Mississippi -– First Baptist Church, Biloxi; Camp Garaway, Clinton; First Baptist Church, Columbia; Gautier; Main Street Baptist Church and Salvation Army, Hattiesburg; First Baptist Church, Laurel; Salvation Army, Long Beach; First Baptist Church, Lucedale; First Baptist Church, McComb; First Baptist Church, Meridian; First Baptist Church, Pascagoula; First Baptist Church, Picayune; Prentiss; First Baptist Church, Tylertown; Wiggins.

Other units are located in Mobile, Ala., and Carrolton, Ga.

Southern Baptist Disaster Relief has more than 600 mobile disaster response units and 30,000 trained volunteers.

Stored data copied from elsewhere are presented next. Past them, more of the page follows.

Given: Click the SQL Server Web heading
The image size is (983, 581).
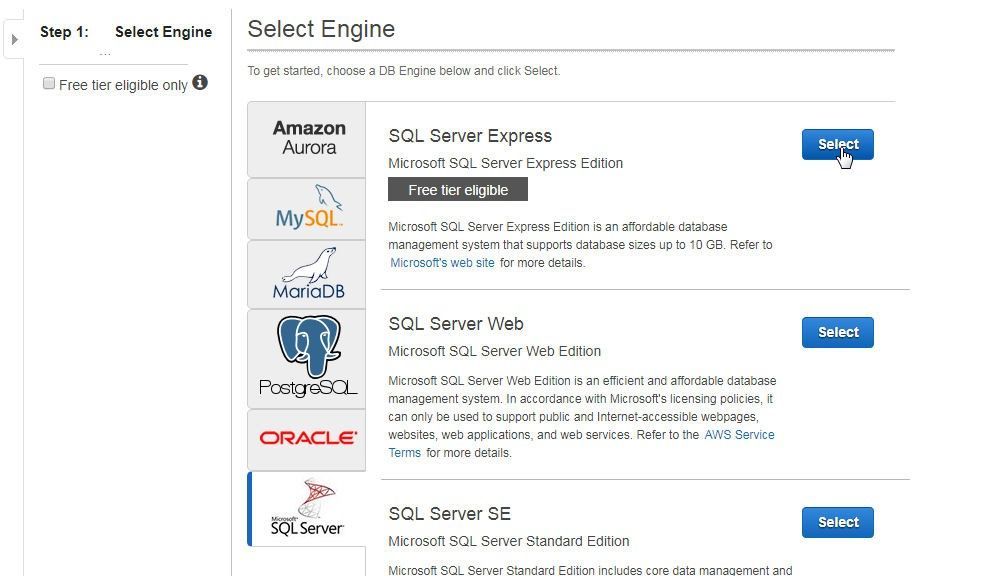Looking at the screenshot, I should (456, 324).
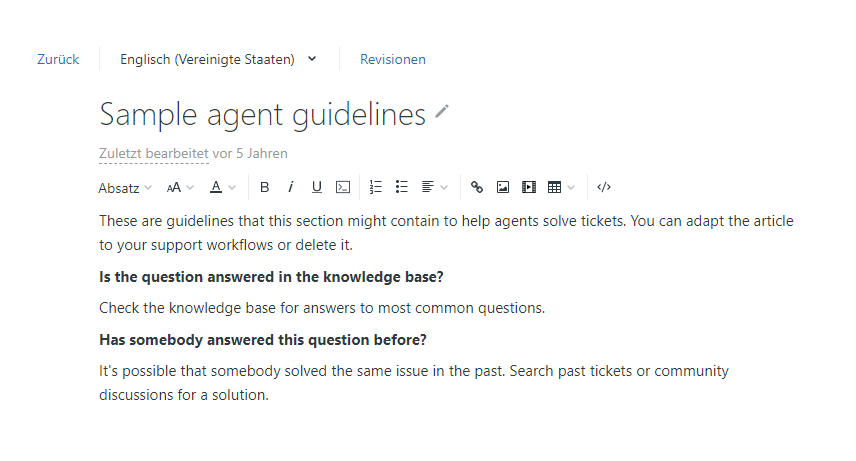The image size is (856, 461).
Task: Insert a hyperlink
Action: 477,187
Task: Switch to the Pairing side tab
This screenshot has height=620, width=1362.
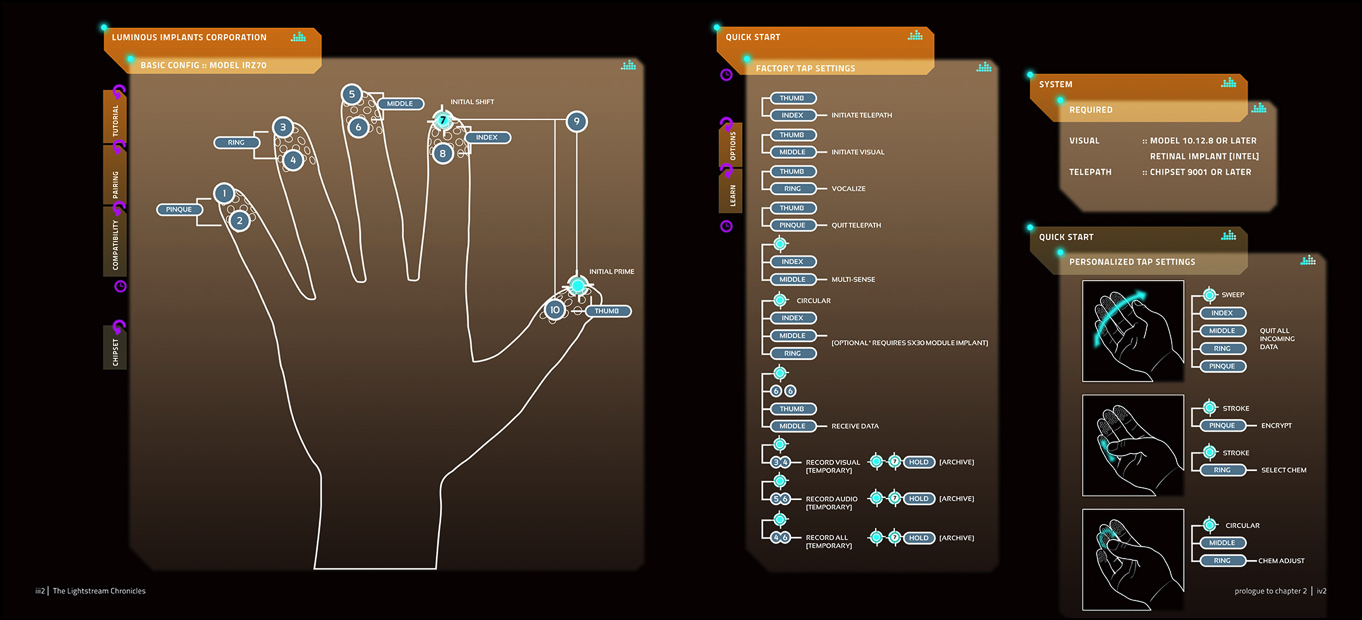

State Baptist conventions recruit and train volunteers from Southern Baptist churches. NAMB coordinates multi-state and international responses by Southern Baptist Disaster Relief.

LifeWay Christian Resources, meanwhile, has announced that it is donating $10,000 each to the Baptist state conventions of Louisiana, Mississippi and Alabama to assist in their disaster relief efforts in the wake of Katrina.

The Nashville-based nonprofit organization also is working directly with dozens of churches in the three states to restore damaged libraries at deep discounts and to replace at no cost any dated LifeWay curriculum lost in the storm.

“We’re partners in ministry with the state conventions of Louisiana, Mississippi and Alabama, but even more important, we’re their friends,” said James T. Draper Jr., LifeWay’s president. “When their churches hurt, we hurt, and with these donations we simply wanted to provide a tangible sign that we are praying for them and standing beside them.”

In addition to contributions to state conventions, LifeWay for years has provided disaster assistance to Southern Baptist churches impacted by natural disasters, fires, explosions, theft and vandalism. For affected churches, LifeWay replaces 100 percent of the churches’ dated LifeWay church literature for the current quarter and the following quarter. The company also offers steep discounts for LifeWay undated church literature such as hymnals, as well as Broadman & Holman books and audiovisuals, Holman Christian Standard Bibles, choir robes, Lord’s Supper supplies, church furniture, and more.

“Our goal is to help churches continue to minister spiritually to their congregations while they get back on their feet after a disaster,” said Mike Arrington, vice president of the corporate affairs division, which administers the company’s disaster relief program.

Affected Southern Baptist churches are encouraged to call LifeWay’s disaster assistance line at 1-800-357-7029.